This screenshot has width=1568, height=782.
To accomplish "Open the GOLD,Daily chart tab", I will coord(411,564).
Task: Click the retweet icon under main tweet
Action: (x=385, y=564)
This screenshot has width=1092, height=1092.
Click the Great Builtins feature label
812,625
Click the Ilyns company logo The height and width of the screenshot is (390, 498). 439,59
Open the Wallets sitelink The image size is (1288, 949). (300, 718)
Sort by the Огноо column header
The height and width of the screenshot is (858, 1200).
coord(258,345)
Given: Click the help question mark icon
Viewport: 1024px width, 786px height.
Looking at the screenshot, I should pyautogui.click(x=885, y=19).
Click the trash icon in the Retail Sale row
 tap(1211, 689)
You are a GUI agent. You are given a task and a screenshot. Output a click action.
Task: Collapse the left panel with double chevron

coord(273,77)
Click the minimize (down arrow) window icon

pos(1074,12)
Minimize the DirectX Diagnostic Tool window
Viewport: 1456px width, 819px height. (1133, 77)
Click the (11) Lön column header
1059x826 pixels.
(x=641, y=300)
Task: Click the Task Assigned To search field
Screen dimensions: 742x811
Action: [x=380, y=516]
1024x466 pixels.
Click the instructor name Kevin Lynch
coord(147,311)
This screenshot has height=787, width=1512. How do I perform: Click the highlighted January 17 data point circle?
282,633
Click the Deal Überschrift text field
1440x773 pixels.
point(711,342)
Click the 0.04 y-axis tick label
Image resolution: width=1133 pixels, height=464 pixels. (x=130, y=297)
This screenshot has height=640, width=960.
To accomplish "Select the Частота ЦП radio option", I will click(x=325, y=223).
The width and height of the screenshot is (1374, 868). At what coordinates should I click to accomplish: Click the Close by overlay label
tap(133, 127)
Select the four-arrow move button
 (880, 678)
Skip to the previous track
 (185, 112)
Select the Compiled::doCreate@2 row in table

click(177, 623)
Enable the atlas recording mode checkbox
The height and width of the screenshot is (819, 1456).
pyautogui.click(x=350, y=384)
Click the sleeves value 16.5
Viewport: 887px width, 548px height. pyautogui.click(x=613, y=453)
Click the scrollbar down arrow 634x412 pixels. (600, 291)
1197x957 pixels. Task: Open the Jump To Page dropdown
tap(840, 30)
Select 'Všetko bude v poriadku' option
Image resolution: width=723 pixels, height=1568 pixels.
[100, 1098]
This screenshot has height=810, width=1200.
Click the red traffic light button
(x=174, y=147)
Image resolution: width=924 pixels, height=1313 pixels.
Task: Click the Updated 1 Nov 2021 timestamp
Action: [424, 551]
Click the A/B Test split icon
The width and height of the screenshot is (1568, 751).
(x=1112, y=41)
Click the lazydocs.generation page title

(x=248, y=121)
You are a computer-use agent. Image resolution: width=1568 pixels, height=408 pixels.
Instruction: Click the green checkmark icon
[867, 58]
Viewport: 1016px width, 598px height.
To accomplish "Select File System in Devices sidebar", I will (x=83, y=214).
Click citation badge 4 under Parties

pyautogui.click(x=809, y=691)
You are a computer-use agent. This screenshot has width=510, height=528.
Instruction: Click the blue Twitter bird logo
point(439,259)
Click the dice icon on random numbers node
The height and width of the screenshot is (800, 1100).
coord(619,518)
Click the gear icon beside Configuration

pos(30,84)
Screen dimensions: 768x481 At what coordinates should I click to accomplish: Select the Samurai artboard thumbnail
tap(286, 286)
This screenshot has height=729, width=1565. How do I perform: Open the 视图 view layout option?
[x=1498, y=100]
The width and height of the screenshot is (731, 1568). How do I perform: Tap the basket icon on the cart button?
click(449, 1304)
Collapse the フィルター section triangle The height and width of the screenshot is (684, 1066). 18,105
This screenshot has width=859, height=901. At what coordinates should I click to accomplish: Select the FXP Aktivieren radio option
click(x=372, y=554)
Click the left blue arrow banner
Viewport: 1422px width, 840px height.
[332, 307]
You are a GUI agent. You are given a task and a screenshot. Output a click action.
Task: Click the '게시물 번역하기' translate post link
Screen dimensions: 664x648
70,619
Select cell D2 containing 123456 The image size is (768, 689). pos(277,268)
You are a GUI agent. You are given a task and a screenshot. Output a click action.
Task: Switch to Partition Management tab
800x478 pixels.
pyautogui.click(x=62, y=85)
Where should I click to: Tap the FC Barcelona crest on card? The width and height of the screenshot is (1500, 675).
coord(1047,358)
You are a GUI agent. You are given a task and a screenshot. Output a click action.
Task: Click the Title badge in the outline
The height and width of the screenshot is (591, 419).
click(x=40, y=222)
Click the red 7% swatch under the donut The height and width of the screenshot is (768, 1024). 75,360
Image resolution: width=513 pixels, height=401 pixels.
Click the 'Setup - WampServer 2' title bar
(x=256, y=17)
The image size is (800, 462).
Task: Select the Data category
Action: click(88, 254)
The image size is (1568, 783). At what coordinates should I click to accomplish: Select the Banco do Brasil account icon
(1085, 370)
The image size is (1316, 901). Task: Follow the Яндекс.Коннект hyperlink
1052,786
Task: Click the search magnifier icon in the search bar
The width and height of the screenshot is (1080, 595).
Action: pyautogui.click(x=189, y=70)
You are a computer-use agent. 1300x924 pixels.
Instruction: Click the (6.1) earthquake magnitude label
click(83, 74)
┄┄┄┄┄┄
### [The exercise]
Change every "column header" in the items above to "column heading" and give them again, leaving everything else as it is.

### [Task answer]
This screenshot has width=1568, height=782.
To accomplish "Open the GOLD,Daily chart tab", I will coord(411,564).
Task: Click the retweet icon under main tweet
Action: (x=385, y=564)
This screenshot has width=1092, height=1092.
Click the Great Builtins feature label
812,625
Click the Ilyns company logo The height and width of the screenshot is (390, 498). 439,59
Open the Wallets sitelink The image size is (1288, 949). (300, 718)
Sort by the Огноо column heading
The height and width of the screenshot is (858, 1200).
coord(258,345)
Given: Click the help question mark icon
Viewport: 1024px width, 786px height.
Looking at the screenshot, I should pyautogui.click(x=885, y=19).
Click the trash icon in the Retail Sale row
 tap(1211, 689)
You are a GUI agent. You are given a task and a screenshot. Output a click action.
Task: Collapse the left panel with double chevron

coord(273,77)
Click the minimize (down arrow) window icon

pos(1074,12)
Minimize the DirectX Diagnostic Tool window
Viewport: 1456px width, 819px height. (1133, 77)
Click the (11) Lön column heading
1059x826 pixels.
(x=641, y=300)
Task: Click the Task Assigned To search field
Screen dimensions: 742x811
Action: [x=380, y=516]
1024x466 pixels.
Click the instructor name Kevin Lynch
coord(147,311)
This screenshot has height=787, width=1512. How do I perform: Click the highlighted January 17 data point circle?
282,633
Click the Deal Überschrift text field
1440x773 pixels.
point(711,342)
Click the 0.04 y-axis tick label
Image resolution: width=1133 pixels, height=464 pixels. (x=130, y=297)
This screenshot has height=640, width=960.
To accomplish "Select the Частота ЦП radio option", I will click(x=325, y=223).
The width and height of the screenshot is (1374, 868). At what coordinates should I click to accomplish: Click the Close by overlay label
tap(133, 127)
Select the four-arrow move button
 (880, 678)
Skip to the previous track
 (185, 112)
Select the Compiled::doCreate@2 row in table

click(177, 623)
Enable the atlas recording mode checkbox
The height and width of the screenshot is (819, 1456).
pyautogui.click(x=350, y=384)
Click the sleeves value 16.5
Viewport: 887px width, 548px height. pyautogui.click(x=613, y=453)
Click the scrollbar down arrow 634x412 pixels. (600, 291)
1197x957 pixels. Task: Open the Jump To Page dropdown
tap(840, 30)
Select 'Všetko bude v poriadku' option
Image resolution: width=723 pixels, height=1568 pixels.
[100, 1098]
This screenshot has height=810, width=1200.
Click the red traffic light button
(x=174, y=147)
Image resolution: width=924 pixels, height=1313 pixels.
Task: Click the Updated 1 Nov 2021 timestamp
Action: [424, 551]
Click the A/B Test split icon
The width and height of the screenshot is (1568, 751).
(x=1112, y=41)
Click the lazydocs.generation page title

(x=248, y=121)
You are a computer-use agent. Image resolution: width=1568 pixels, height=408 pixels.
Instruction: Click the green checkmark icon
[867, 58]
Viewport: 1016px width, 598px height.
To accomplish "Select File System in Devices sidebar", I will (x=83, y=214).
Click citation badge 4 under Parties

pyautogui.click(x=809, y=691)
You are a computer-use agent. This screenshot has width=510, height=528.
Instruction: Click the blue Twitter bird logo
point(439,259)
Click the dice icon on random numbers node
The height and width of the screenshot is (800, 1100).
coord(619,518)
Click the gear icon beside Configuration

pos(30,84)
Screen dimensions: 768x481 At what coordinates should I click to accomplish: Select the Samurai artboard thumbnail
tap(286, 286)
This screenshot has height=729, width=1565. How do I perform: Open the 视图 view layout option?
[x=1498, y=100]
The width and height of the screenshot is (731, 1568). How do I perform: Tap the basket icon on the cart button?
click(449, 1304)
Collapse the フィルター section triangle The height and width of the screenshot is (684, 1066). 18,105
This screenshot has width=859, height=901. At what coordinates should I click to accomplish: Select the FXP Aktivieren radio option
click(x=372, y=554)
Click the left blue arrow banner
Viewport: 1422px width, 840px height.
[332, 307]
You are a GUI agent. You are given a task and a screenshot. Output a click action.
Task: Click the '게시물 번역하기' translate post link
Screen dimensions: 664x648
70,619
Select cell D2 containing 123456 The image size is (768, 689). pos(277,268)
You are a GUI agent. You are given a task and a screenshot. Output a click action.
Task: Switch to Partition Management tab
800x478 pixels.
pyautogui.click(x=62, y=85)
Where should I click to: Tap the FC Barcelona crest on card? The width and height of the screenshot is (1500, 675).
coord(1047,358)
You are a GUI agent. You are given a task and a screenshot. Output a click action.
Task: Click the Title badge in the outline
The height and width of the screenshot is (591, 419).
click(x=40, y=222)
Click the red 7% swatch under the donut The height and width of the screenshot is (768, 1024). 75,360
Image resolution: width=513 pixels, height=401 pixels.
Click the 'Setup - WampServer 2' title bar
(x=256, y=17)
The image size is (800, 462).
Task: Select the Data category
Action: click(88, 254)
The image size is (1568, 783). At what coordinates should I click to accomplish: Select the Banco do Brasil account icon
(1085, 370)
The image size is (1316, 901). Task: Follow the Яндекс.Коннект hyperlink
1052,786
Task: Click the search magnifier icon in the search bar
The width and height of the screenshot is (1080, 595).
Action: pyautogui.click(x=189, y=70)
You are a computer-use agent. 1300x924 pixels.
Instruction: Click the (6.1) earthquake magnitude label
click(83, 74)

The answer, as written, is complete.